SPARTZ: I wouldn't care because we are not actually competing. Nobody chooses: 'Should I go to Meme-Me today or should I go to Dose.com today?' They don't. They just are on Facebook and their friend shares an article and they see it. And if it looks good they'll click it. And then if it is good they'll share it. And there are thousands and thousands of Meme-Mes out there that are competing with us every day...something goes viral and there are hundreds, or thousands, of other websites that publish the same thing. And then it's a competition to see who can get more page views on to their article.
BOB: As I said: the Wild West. Brutal and lawless and where the slow or weak are gunned down in the street. Lawyer Richard Stim agrees that technology and economic reality -- such as the onerous cost of suing deep-pocketed media companies -- have left copyright law impotent to stay ahead of infringers, righteous or otherwise. He can be prodded, though, into musing about ultimate justice.

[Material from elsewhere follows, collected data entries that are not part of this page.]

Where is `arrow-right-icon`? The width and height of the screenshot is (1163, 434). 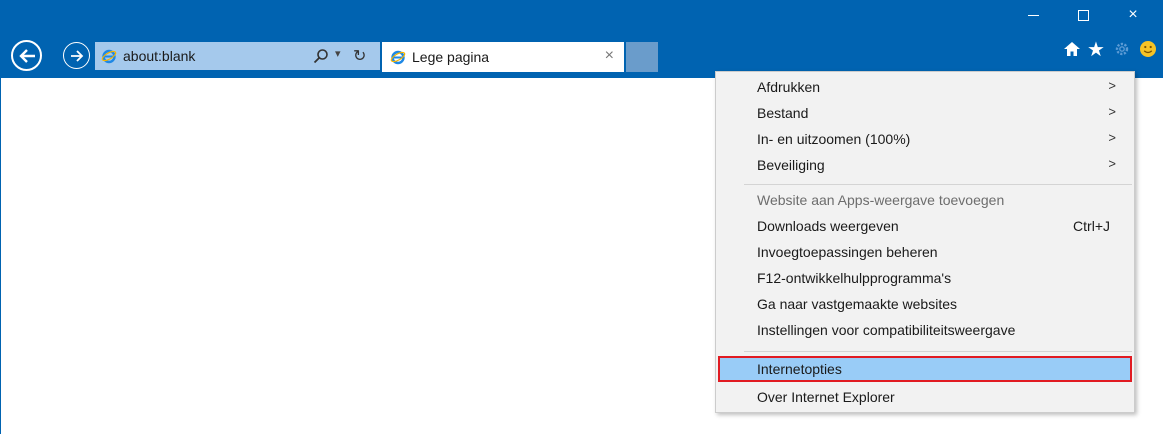 arrow-right-icon is located at coordinates (76, 56).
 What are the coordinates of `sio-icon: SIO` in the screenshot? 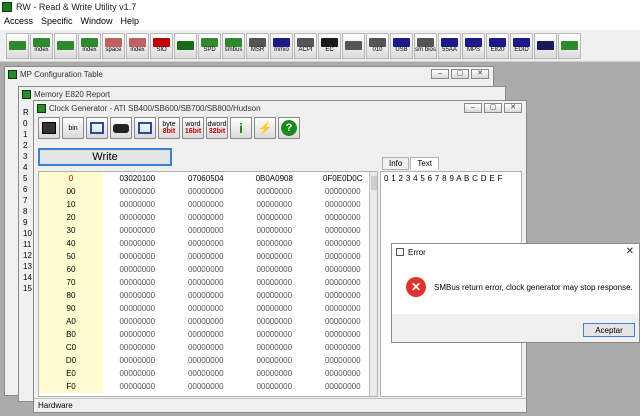 It's located at (162, 46).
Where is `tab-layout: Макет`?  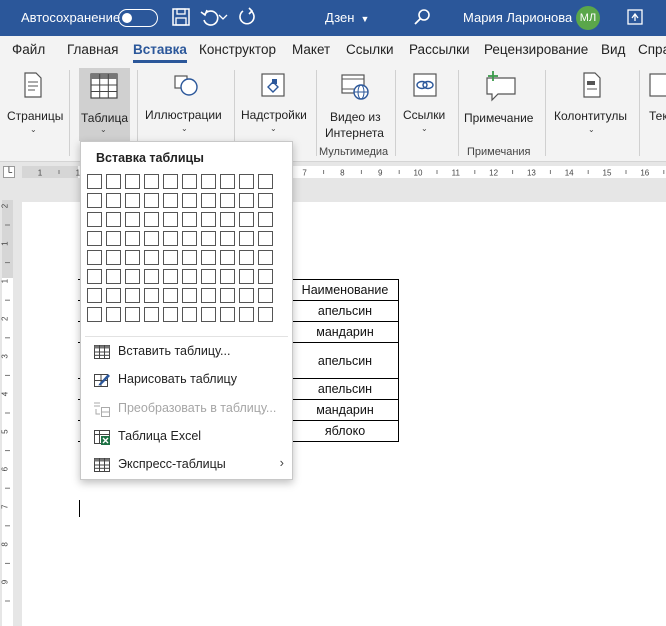 tab-layout: Макет is located at coordinates (311, 50).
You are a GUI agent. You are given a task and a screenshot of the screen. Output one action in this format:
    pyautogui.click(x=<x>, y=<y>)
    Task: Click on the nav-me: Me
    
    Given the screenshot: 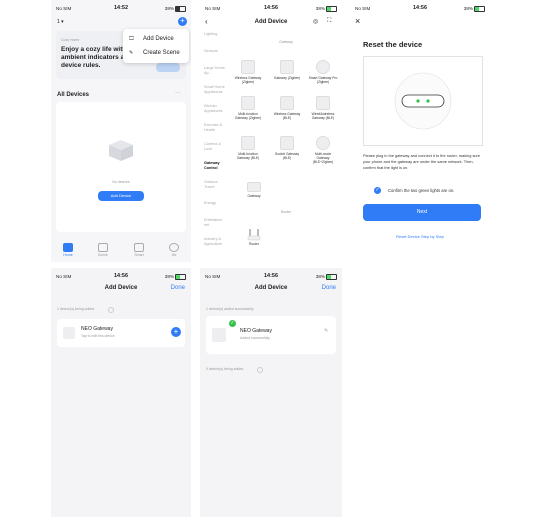 What is the action you would take?
    pyautogui.click(x=174, y=250)
    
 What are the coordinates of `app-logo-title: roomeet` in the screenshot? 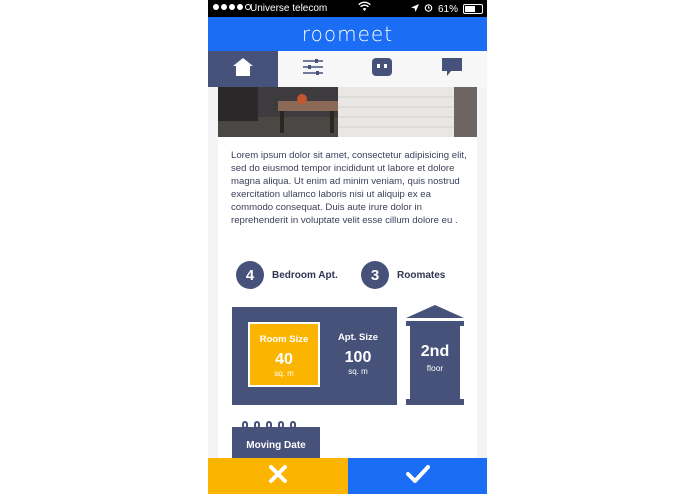 It's located at (348, 34).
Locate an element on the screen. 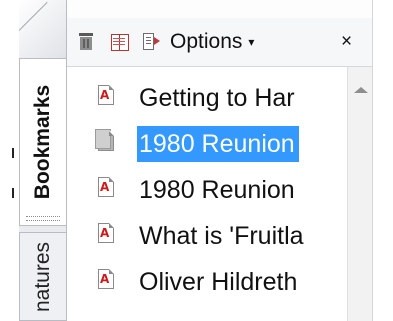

STIM: Morally, yeah, it seems kind of reprehensible. You know the other thing about Dose is, sometimes websites do get shut down because they violate the law so much that eventually it just doesn't work. I mean, remember Napster. All of a sudden it was gone. Websites disappear and then new start-ups learn from their mistakes and...or pop up with some other thing and get shot down. That's the way it is, so
BOB: But in the meantime, what happens to Peter Menzel and Faith D'Aluisio?
STIM: Yeah, in answer to your question, I think they're kind of screwed.